Um senhorio do bispo do Porto

Por João Alves Dias

Quando visitei “Ponte Ferreira” em Campo, Valongo, um amigo perguntou-me a razão de ali existir a «Casa da Portagem». Uma placa informa que aí “no final do século XVIII se cobravam impostos sobre o pão e o trigo. Os dinheiros eram destinados ao cofre das obras de construção da nova igreja matriz de Valongo”. Bem antes da célebre batalha do Cerco do Porto (23/7/1832) que recebeu nome deste local.

De facto, em «A Villa de Vallongo» (1904) do P. Joaquim Reis, consta que a igreja “ foi alevantada à custa do rendimento de um tributo de cinco reis sobre cada antigo alqueire de trigo importado na villa para manipulação ou consumo, e de um real em cada quartilho de vinho e azeite ou arrátel de carne que tivesse o mesmo destino”. Mas não diz onde nem como se cobrava. E a pergunta fica: – Porquê neste local que pertencia a outra freguesia e ficava tão longe da “Vila”? O concelho de Valongo, ainda não existia, pois foi criado por D. Pedro IV (28/11/1836).

Foi então que me lembrei da Torre de Ucanha onde se cobrava portagem aos almocreves que entravam no «Couto de Salzedas». Na Idade Média, os reis doavam terras aos “Senhores». Esta a origem do «Dom» («dominus» , «senhor») com que se continua a trata reis, nobres e bispos. Escorrências do passado… Estas terras (senhorios), se pertenciam ao Clero, eram «Coutos», se à Nobreza, «Honras». Havia ainda os «Reguengos» que eram as terras do Rei.

Os Senhores não pagavam impostos; aplicavam a justiça; eram donos dos terrenos e suas pertenças. As mercadorias pagavam portagem. Ainda hoje perduram toponímias que recordam esses tempos como Reguenga, Sta Cristina do Couto, Honra de Barbosa. A expressão popular «aquederrei!» é um pedido de socorro que lembra o grito dos condenados quando conseguiam fugir do «senhorio»: “Aqui d’El Rei”.

A medieval «ponte de Ferreira» dava entrada num couto. Qual?

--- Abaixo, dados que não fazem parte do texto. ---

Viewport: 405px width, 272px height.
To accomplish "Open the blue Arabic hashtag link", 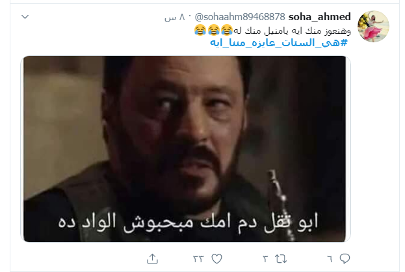I will point(279,43).
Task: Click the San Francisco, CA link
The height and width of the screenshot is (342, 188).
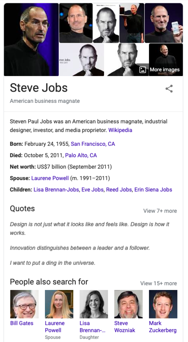Action: point(93,144)
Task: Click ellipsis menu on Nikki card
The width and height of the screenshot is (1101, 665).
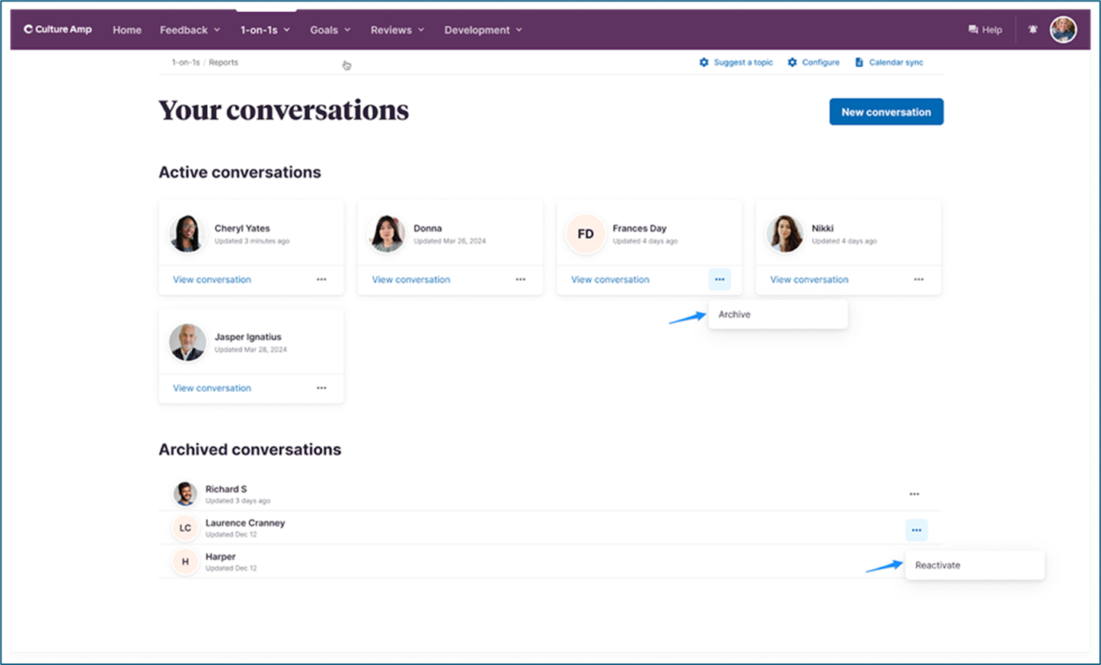Action: [x=918, y=280]
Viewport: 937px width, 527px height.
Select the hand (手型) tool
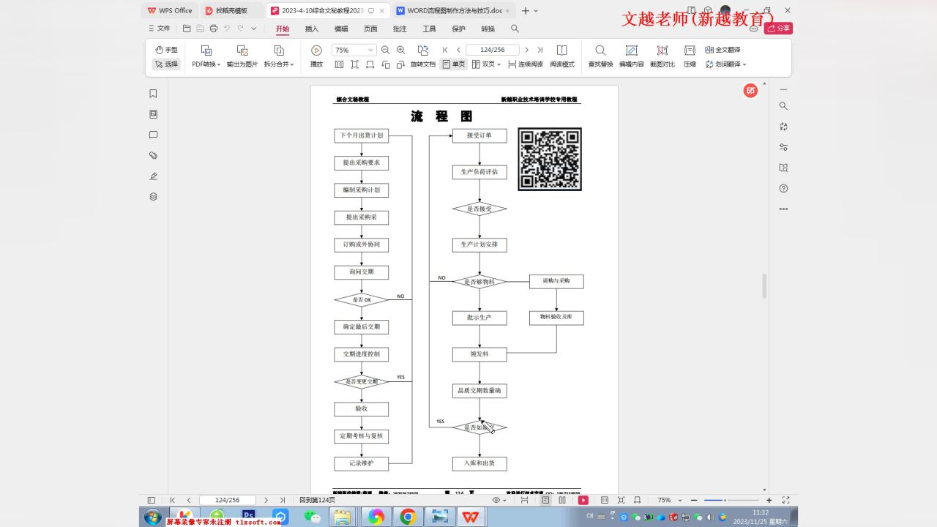pyautogui.click(x=166, y=49)
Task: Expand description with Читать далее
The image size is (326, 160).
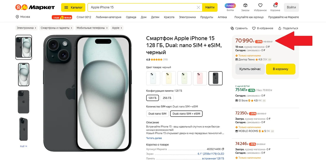Action: pyautogui.click(x=154, y=138)
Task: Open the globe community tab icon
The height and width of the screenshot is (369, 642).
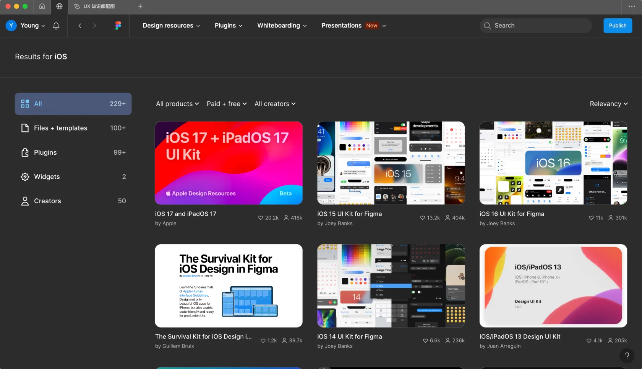Action: pyautogui.click(x=59, y=7)
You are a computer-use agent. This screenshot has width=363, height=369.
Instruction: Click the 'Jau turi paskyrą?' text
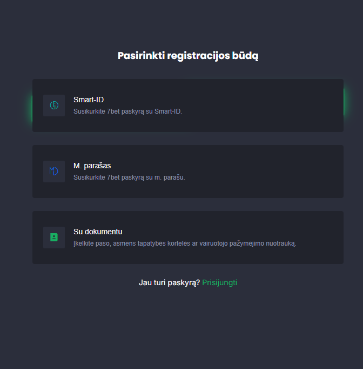pyautogui.click(x=169, y=282)
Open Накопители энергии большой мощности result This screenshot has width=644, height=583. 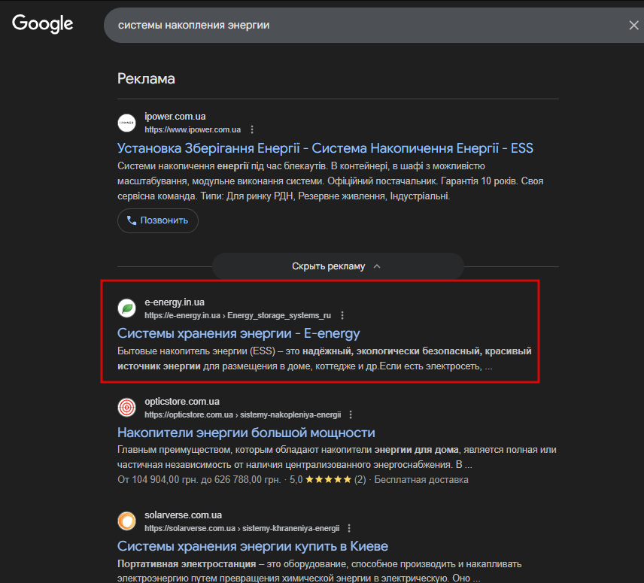pyautogui.click(x=246, y=433)
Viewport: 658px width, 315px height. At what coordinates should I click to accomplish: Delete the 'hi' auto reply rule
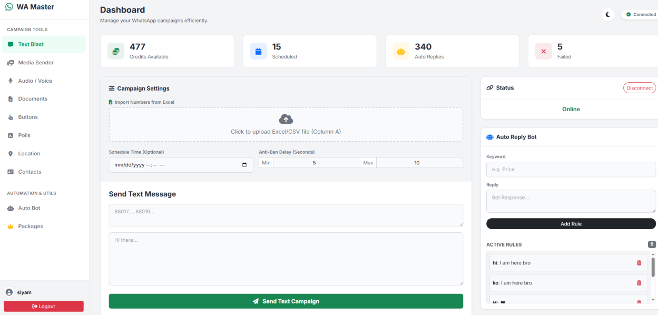click(639, 262)
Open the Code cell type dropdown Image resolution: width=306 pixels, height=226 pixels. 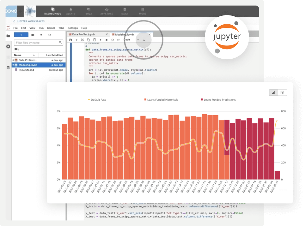[x=127, y=40]
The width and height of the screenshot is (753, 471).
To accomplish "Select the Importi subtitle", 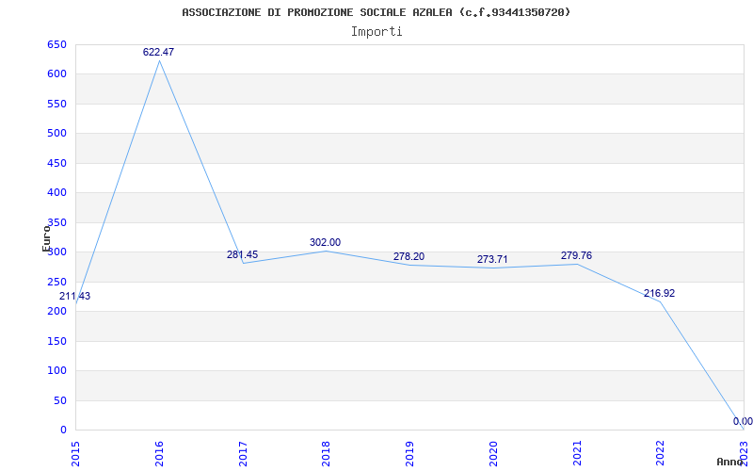I will coord(377,31).

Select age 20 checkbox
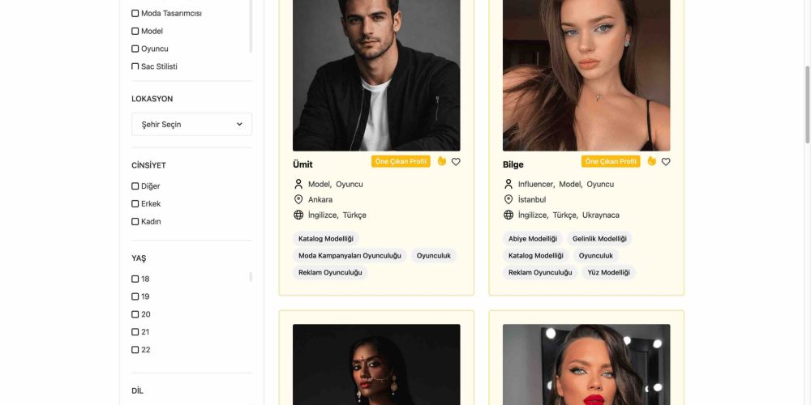[x=135, y=314]
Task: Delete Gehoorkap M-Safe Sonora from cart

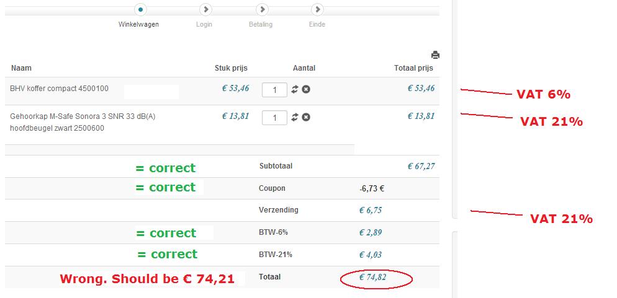Action: tap(306, 117)
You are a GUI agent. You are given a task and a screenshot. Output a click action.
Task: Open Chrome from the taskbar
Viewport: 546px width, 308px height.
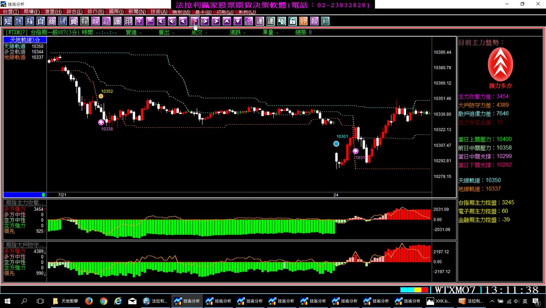tap(103, 301)
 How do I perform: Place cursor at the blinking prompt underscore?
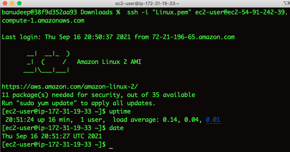pyautogui.click(x=111, y=148)
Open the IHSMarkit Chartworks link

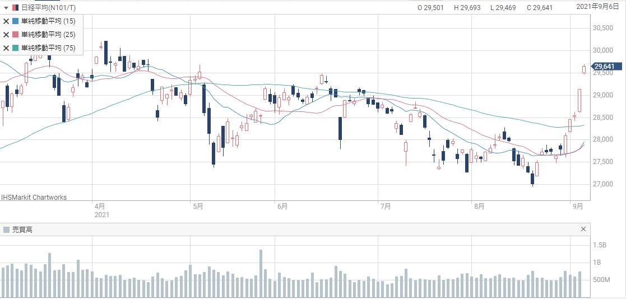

O «Inquérito Arqueológico da Diocese do Porto», de 1957, diz: “Por concessão especial de D. Afonso Henriques, em 1140, ao Bispo do Porto D. Pedro de Rabaldes, (foi bispo do Porto entre 1136 e 1145, sucedendo a D. João Peculiar e precedendo D. Pedro de Pitões), existiu nesta freguesia de Campo, Valongo, o «Couto de Luriz». Tinha tribunal, juízes ordinários, procuradores e jurados próprios. Consta historicamente que, em 1651, deu uma sentença contra os moleiros de Ponte Ferreira a pedido de Rodrigo Peres, então Abade de São Martinho de Campo de Luriz. Segundo a tradição local, foi aqui, na «Cortinha do Porto», que nasceu a Rainha Santa Mafalda”. Na «Ponte do Morte» bem perto do tribunal, passava a antiga estrada Porto – Penafiel.

Sobrevivência desse couto e suas origens, era o «imposto da Mitra» – um foro – que os proprietários dos terrenos ainda pagavam, antes do «25 de Abril de 1974».

Assim, a «Casa da Portagem» seria reminiscência duma prática medieval que teria perdurado no tempo. Fica a hipótese.